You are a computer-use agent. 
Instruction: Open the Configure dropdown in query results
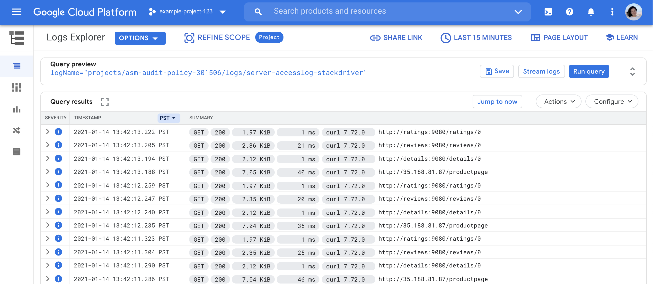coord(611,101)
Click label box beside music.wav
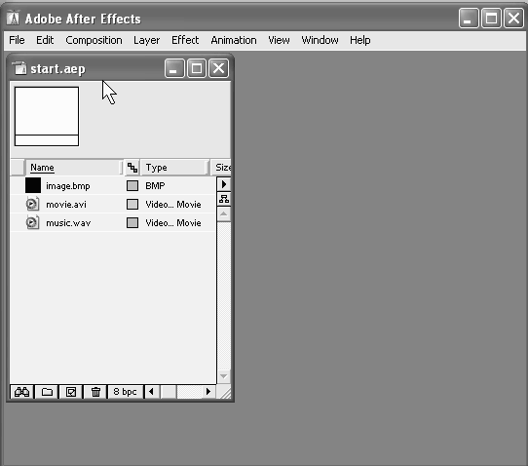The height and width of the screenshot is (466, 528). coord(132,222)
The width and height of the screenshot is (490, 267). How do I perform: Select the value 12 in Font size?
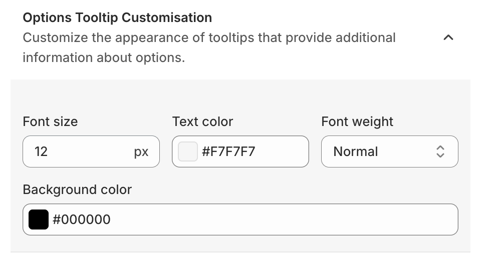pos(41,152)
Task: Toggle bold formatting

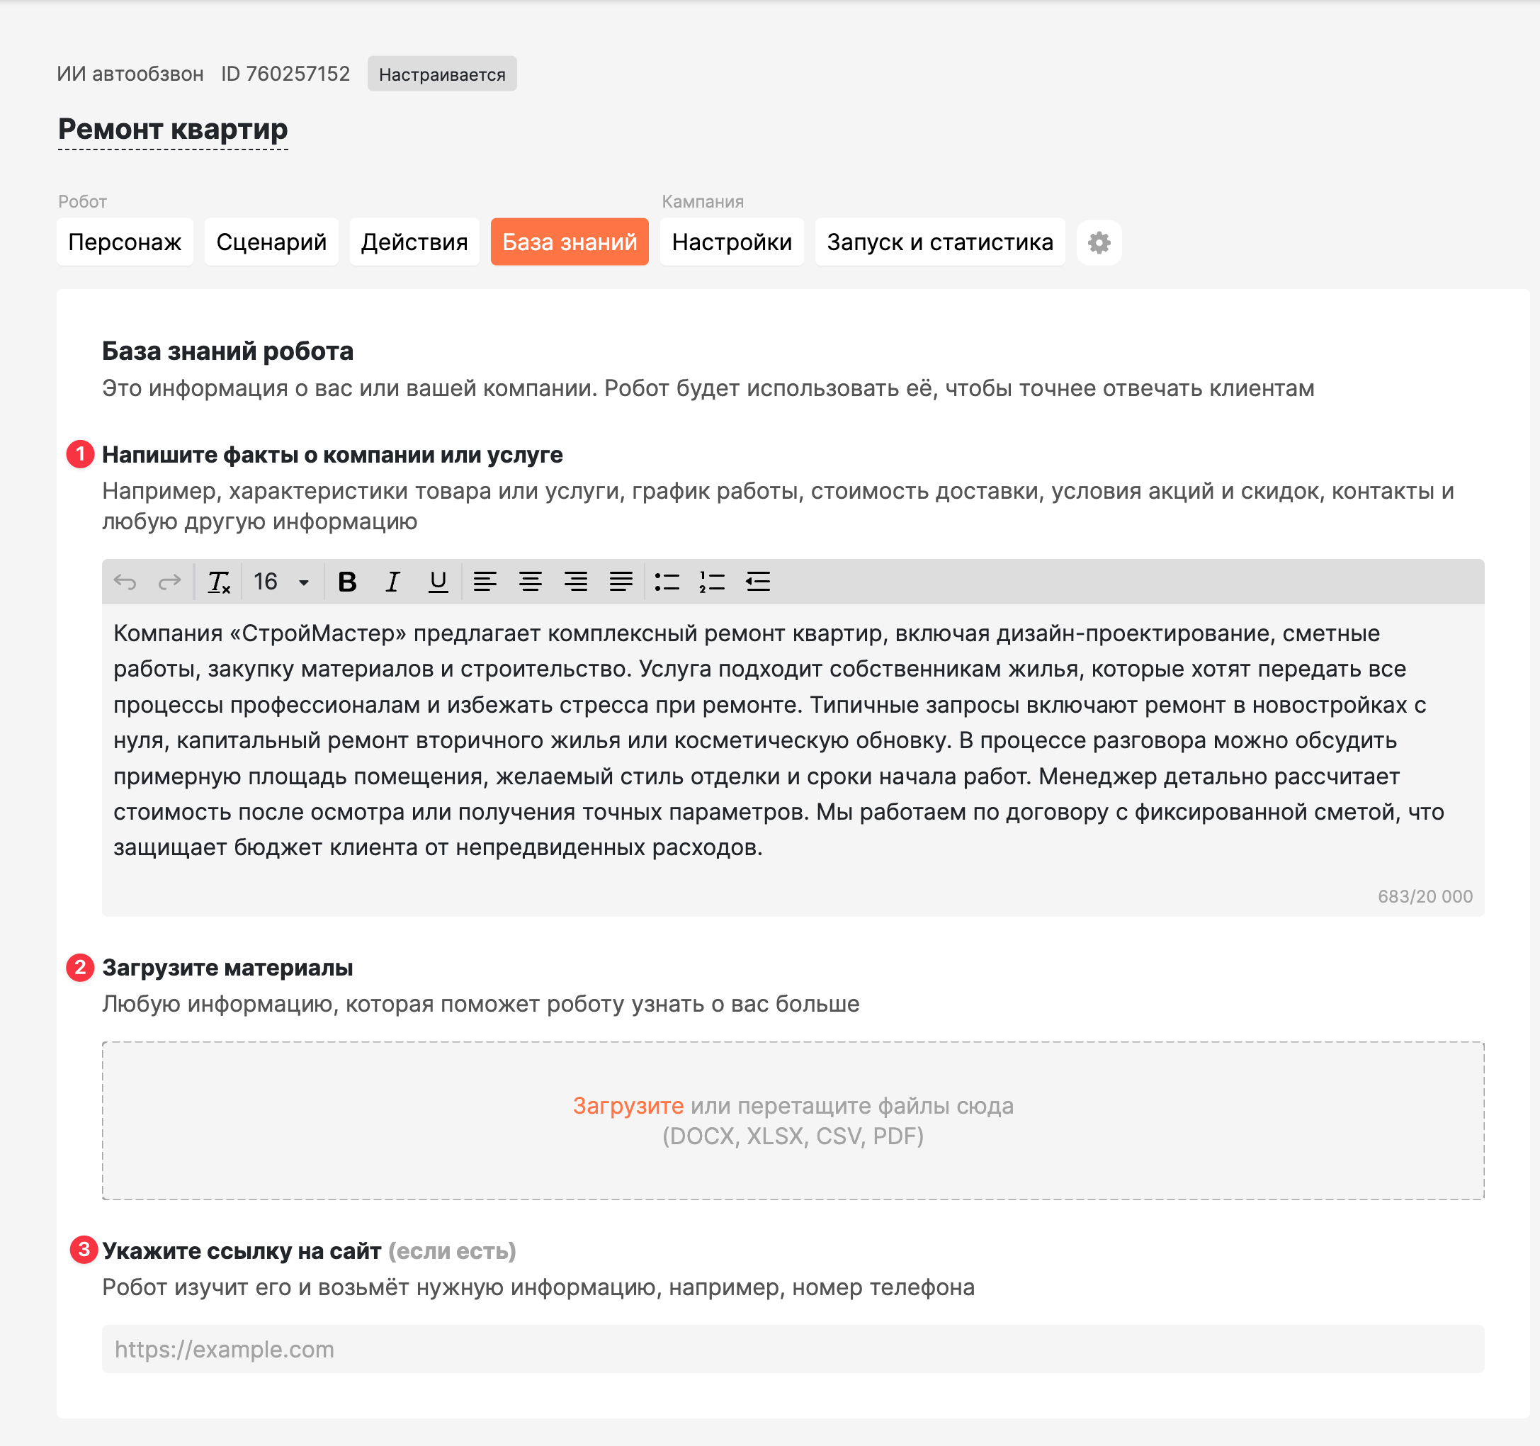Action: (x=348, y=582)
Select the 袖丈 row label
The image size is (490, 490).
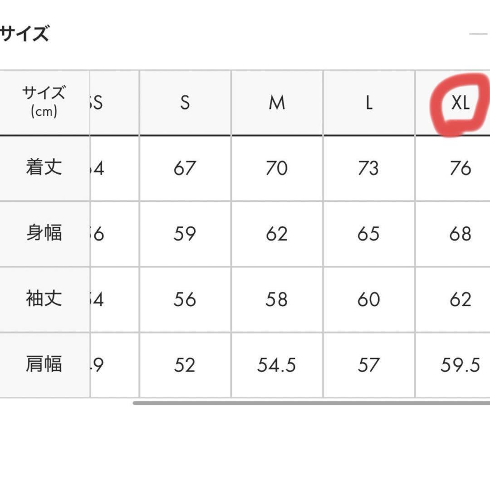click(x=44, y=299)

****

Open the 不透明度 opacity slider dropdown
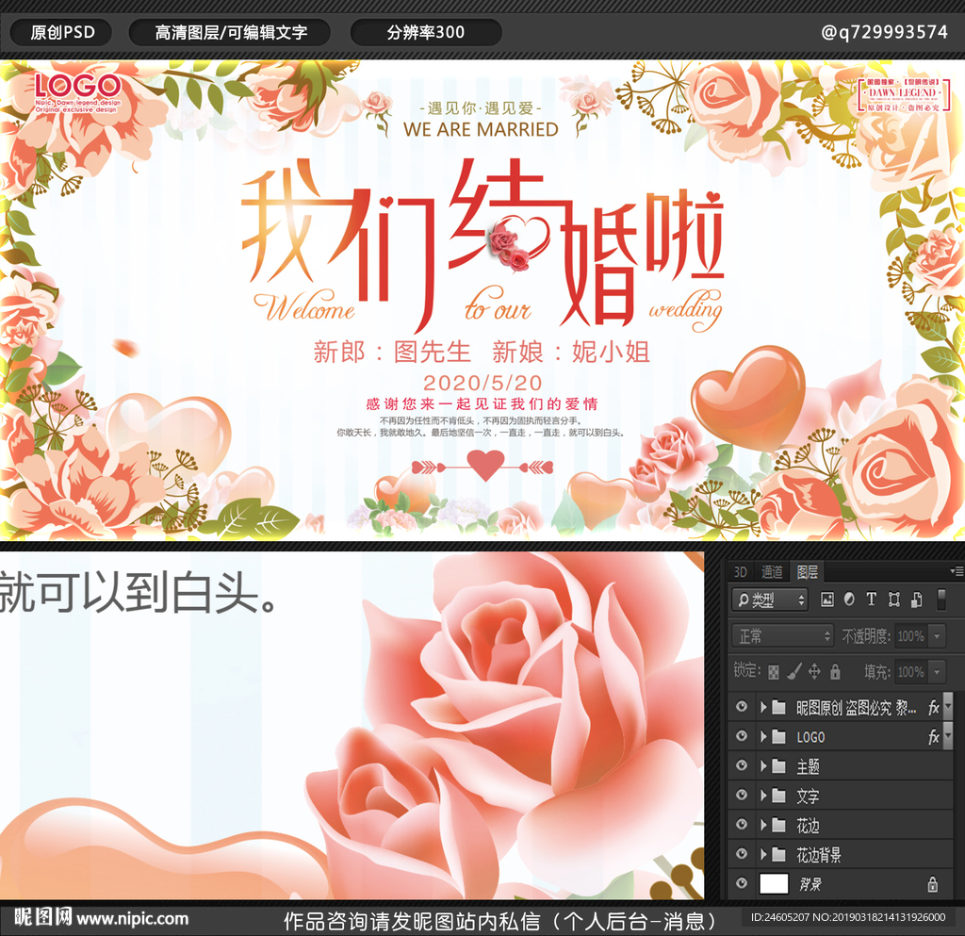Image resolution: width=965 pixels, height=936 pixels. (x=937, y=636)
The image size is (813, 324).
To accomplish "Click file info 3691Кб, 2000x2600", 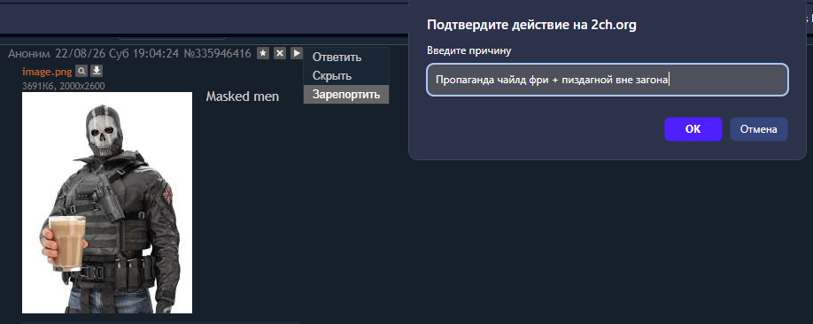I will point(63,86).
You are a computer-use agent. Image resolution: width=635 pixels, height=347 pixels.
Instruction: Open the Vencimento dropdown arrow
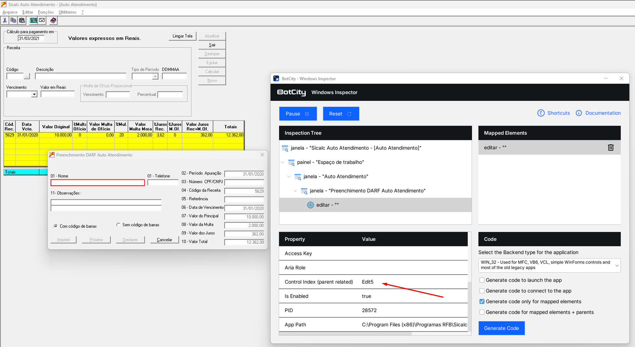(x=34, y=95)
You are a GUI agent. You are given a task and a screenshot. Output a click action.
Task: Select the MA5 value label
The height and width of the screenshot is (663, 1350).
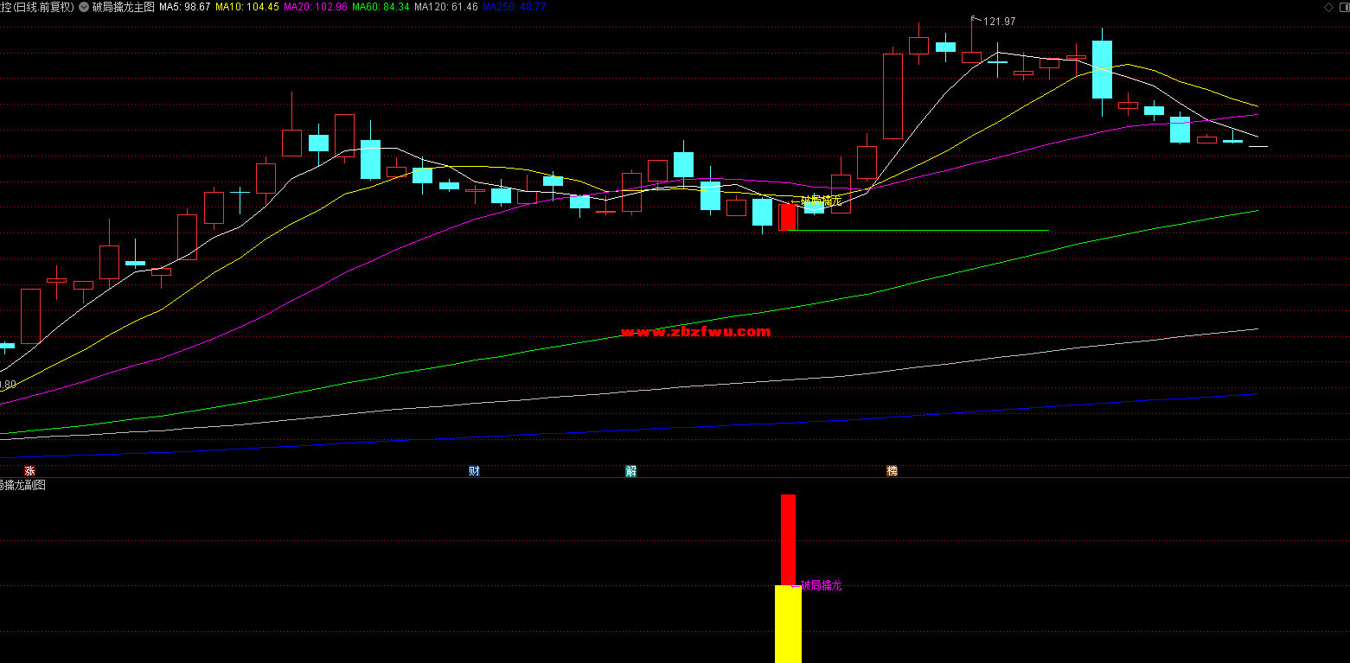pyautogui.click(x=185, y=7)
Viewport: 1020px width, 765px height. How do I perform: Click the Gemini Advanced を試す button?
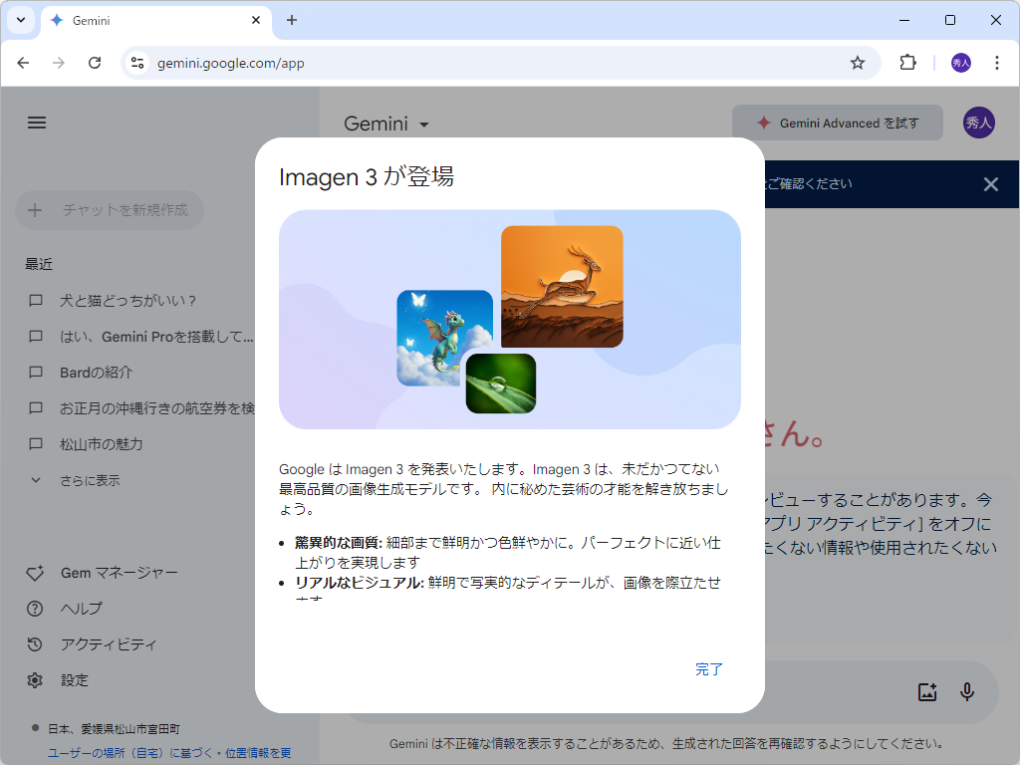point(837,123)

****

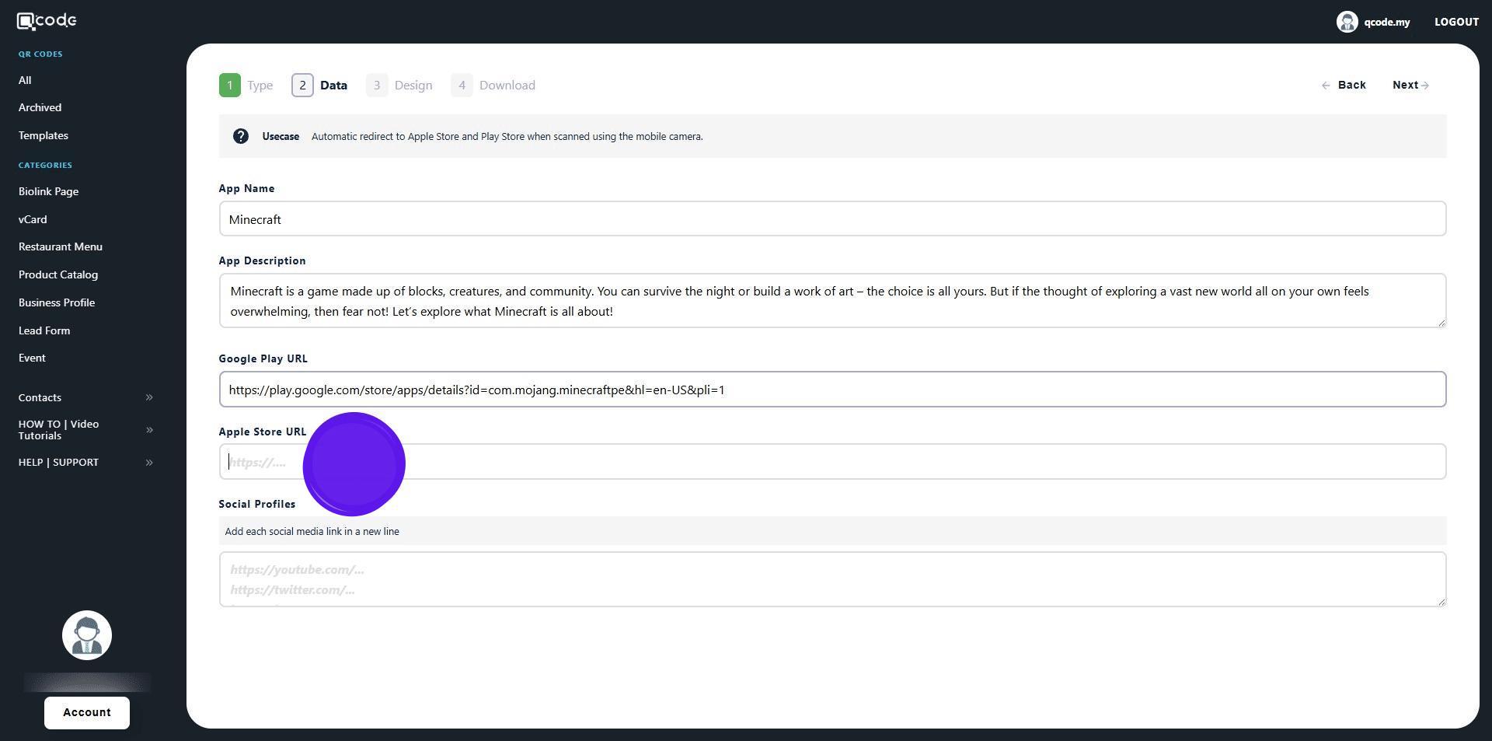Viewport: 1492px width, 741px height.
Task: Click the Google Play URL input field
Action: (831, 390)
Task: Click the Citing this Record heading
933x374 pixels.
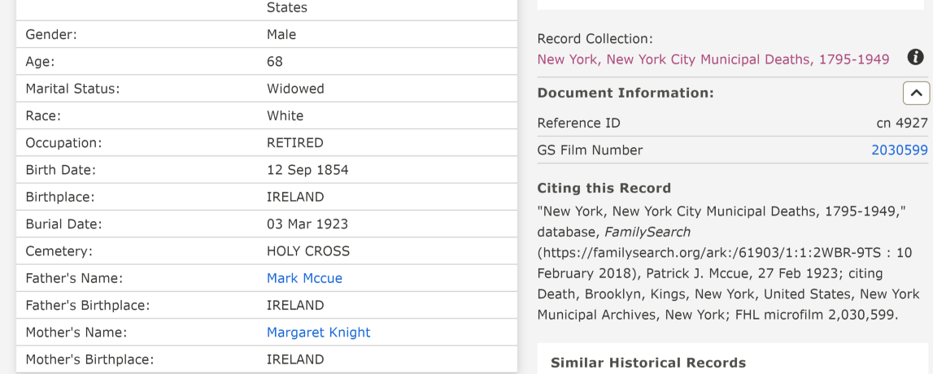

****

◆ Exercise ◆
Please copy each line from the material above in which the string "agent" appears.

◆ Solution to the exercise ◆
You are a computer-use agent. 
You are a computer-use agent. Image resolution: width=635 pixels, height=347 pixels.
You are a GUI agent. You are given a task and a screenshot. Output a click action.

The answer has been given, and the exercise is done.